## ASSIGNED TASK:
Could you retype every line of the data underneath without altering anything?

RECORD EXCERPTS below:

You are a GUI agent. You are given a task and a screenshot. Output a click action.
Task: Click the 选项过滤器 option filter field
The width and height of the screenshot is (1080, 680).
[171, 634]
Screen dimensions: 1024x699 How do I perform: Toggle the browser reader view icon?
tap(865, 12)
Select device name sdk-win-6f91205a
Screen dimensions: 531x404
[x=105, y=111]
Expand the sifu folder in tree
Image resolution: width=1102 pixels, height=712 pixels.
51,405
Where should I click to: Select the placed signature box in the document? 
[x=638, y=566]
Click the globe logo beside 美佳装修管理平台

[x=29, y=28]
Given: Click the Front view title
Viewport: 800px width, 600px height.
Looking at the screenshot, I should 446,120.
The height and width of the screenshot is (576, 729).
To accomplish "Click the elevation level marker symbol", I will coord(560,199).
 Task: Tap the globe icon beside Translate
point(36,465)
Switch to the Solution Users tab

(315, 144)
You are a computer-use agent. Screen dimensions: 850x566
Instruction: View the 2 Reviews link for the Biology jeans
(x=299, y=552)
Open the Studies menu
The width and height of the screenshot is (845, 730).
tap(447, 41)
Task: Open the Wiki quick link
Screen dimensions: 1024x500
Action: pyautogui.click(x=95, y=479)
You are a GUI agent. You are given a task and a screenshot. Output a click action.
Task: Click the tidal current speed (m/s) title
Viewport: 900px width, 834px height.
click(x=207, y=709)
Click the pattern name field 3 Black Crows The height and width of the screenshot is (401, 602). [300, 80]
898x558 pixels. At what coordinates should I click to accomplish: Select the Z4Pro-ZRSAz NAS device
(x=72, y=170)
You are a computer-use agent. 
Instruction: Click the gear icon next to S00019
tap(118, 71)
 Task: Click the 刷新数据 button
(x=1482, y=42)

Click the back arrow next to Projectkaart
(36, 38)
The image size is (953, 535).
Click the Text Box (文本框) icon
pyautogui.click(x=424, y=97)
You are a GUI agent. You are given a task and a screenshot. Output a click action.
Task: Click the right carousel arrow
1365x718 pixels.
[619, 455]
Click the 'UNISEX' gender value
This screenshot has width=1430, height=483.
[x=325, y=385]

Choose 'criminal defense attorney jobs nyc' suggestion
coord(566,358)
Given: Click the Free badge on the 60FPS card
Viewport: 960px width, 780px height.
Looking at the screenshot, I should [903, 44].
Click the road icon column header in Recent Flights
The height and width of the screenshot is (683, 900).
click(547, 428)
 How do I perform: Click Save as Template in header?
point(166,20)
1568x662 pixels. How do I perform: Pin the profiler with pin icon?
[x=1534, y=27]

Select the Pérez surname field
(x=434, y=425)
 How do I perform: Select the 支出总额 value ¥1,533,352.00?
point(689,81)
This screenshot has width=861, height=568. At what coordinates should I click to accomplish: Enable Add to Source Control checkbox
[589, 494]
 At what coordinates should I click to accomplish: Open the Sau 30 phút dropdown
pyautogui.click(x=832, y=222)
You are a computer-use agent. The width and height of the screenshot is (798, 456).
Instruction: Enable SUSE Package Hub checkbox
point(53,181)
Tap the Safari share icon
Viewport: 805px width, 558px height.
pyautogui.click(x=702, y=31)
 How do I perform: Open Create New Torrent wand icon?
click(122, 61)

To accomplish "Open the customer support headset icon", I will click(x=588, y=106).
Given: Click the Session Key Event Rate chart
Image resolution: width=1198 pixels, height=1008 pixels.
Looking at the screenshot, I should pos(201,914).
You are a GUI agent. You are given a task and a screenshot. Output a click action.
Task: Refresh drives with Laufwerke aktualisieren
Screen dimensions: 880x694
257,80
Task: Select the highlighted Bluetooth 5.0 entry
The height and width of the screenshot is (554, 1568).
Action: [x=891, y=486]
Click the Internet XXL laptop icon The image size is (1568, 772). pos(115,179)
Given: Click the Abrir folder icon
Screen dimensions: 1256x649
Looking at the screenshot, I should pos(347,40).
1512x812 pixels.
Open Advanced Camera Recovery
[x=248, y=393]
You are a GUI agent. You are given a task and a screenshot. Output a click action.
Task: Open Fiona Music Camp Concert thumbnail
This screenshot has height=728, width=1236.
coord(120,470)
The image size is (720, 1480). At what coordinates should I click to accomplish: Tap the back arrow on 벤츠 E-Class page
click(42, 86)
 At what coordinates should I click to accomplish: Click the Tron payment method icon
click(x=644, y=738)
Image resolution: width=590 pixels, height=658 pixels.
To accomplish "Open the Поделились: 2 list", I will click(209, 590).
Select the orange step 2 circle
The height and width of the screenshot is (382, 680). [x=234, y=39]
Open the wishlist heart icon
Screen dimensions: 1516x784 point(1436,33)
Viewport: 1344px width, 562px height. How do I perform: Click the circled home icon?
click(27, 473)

End of RECORD EXCERPTS.

## RESPONSE BOX:
You are a GUI agent. You are given a task and a screenshot. Output a click action.
Task: Click the 选项过滤器 option filter field
The width and height of the screenshot is (1080, 680).
[171, 634]
Screen dimensions: 1024x699 How do I perform: Toggle the browser reader view icon?
tap(865, 12)
Select device name sdk-win-6f91205a
Screen dimensions: 531x404
[x=105, y=111]
Expand the sifu folder in tree
Image resolution: width=1102 pixels, height=712 pixels.
51,405
Where should I click to: Select the placed signature box in the document? 
[x=638, y=566]
Click the globe logo beside 美佳装修管理平台

[x=29, y=28]
Given: Click the Front view title
Viewport: 800px width, 600px height.
Looking at the screenshot, I should 446,120.
The height and width of the screenshot is (576, 729).
To accomplish "Click the elevation level marker symbol", I will coord(560,199).
 Task: Tap the globe icon beside Translate
point(36,465)
Switch to the Solution Users tab

(315, 144)
You are a computer-use agent. Screen dimensions: 850x566
Instruction: View the 2 Reviews link for the Biology jeans
(x=299, y=552)
Open the Studies menu
The width and height of the screenshot is (845, 730).
tap(447, 41)
Task: Open the Wiki quick link
Screen dimensions: 1024x500
Action: pyautogui.click(x=95, y=479)
You are a GUI agent. You are given a task and a screenshot. Output a click action.
Task: Click the tidal current speed (m/s) title
Viewport: 900px width, 834px height.
click(x=207, y=709)
Click the pattern name field 3 Black Crows The height and width of the screenshot is (401, 602). [300, 80]
898x558 pixels. At what coordinates should I click to accomplish: Select the Z4Pro-ZRSAz NAS device
(x=72, y=170)
You are a computer-use agent. 
Instruction: Click the gear icon next to S00019
tap(118, 71)
 Task: Click the 刷新数据 button
(x=1482, y=42)

Click the back arrow next to Projectkaart
(36, 38)
The image size is (953, 535).
Click the Text Box (文本框) icon
pyautogui.click(x=424, y=97)
You are a GUI agent. You are given a task and a screenshot. Output a click action.
Task: Click the right carousel arrow
1365x718 pixels.
[619, 455]
Click the 'UNISEX' gender value
This screenshot has width=1430, height=483.
[x=325, y=385]

Choose 'criminal defense attorney jobs nyc' suggestion
coord(566,358)
Given: Click the Free badge on the 60FPS card
Viewport: 960px width, 780px height.
Looking at the screenshot, I should [903, 44].
Click the road icon column header in Recent Flights
The height and width of the screenshot is (683, 900).
click(547, 428)
 How do I perform: Click Save as Template in header?
point(166,20)
1568x662 pixels. How do I perform: Pin the profiler with pin icon?
[x=1534, y=27]

Select the Pérez surname field
(x=434, y=425)
 How do I perform: Select the 支出总额 value ¥1,533,352.00?
point(689,81)
This screenshot has width=861, height=568. At what coordinates should I click to accomplish: Enable Add to Source Control checkbox
[589, 494]
 At what coordinates should I click to accomplish: Open the Sau 30 phút dropdown
pyautogui.click(x=832, y=222)
You are a computer-use agent. The width and height of the screenshot is (798, 456).
Instruction: Enable SUSE Package Hub checkbox
point(53,181)
Tap the Safari share icon
Viewport: 805px width, 558px height.
pyautogui.click(x=702, y=31)
 How do I perform: Open Create New Torrent wand icon?
click(122, 61)

To accomplish "Open the customer support headset icon", I will click(x=588, y=106).
Given: Click the Session Key Event Rate chart
Image resolution: width=1198 pixels, height=1008 pixels.
Looking at the screenshot, I should pos(201,914).
You are a GUI agent. You are given a task and a screenshot. Output a click action.
Task: Refresh drives with Laufwerke aktualisieren
Screen dimensions: 880x694
257,80
Task: Select the highlighted Bluetooth 5.0 entry
The height and width of the screenshot is (554, 1568).
Action: [x=891, y=486]
Click the Internet XXL laptop icon The image size is (1568, 772). pos(115,179)
Given: Click the Abrir folder icon
Screen dimensions: 1256x649
Looking at the screenshot, I should pos(347,40).
1512x812 pixels.
Open Advanced Camera Recovery
[x=248, y=393]
You are a GUI agent. You are given a task and a screenshot. Output a click action.
Task: Open Fiona Music Camp Concert thumbnail
This screenshot has height=728, width=1236.
coord(120,470)
The image size is (720, 1480). At what coordinates should I click to accomplish: Tap the back arrow on 벤츠 E-Class page
click(42, 86)
 At what coordinates should I click to accomplish: Click the Tron payment method icon
click(x=644, y=738)
Image resolution: width=590 pixels, height=658 pixels.
To accomplish "Open the Поделились: 2 list", I will click(209, 590).
Select the orange step 2 circle
The height and width of the screenshot is (382, 680). [x=234, y=39]
Open the wishlist heart icon
Screen dimensions: 1516x784 point(1436,33)
Viewport: 1344px width, 562px height. How do I perform: Click the circled home icon?
click(27, 473)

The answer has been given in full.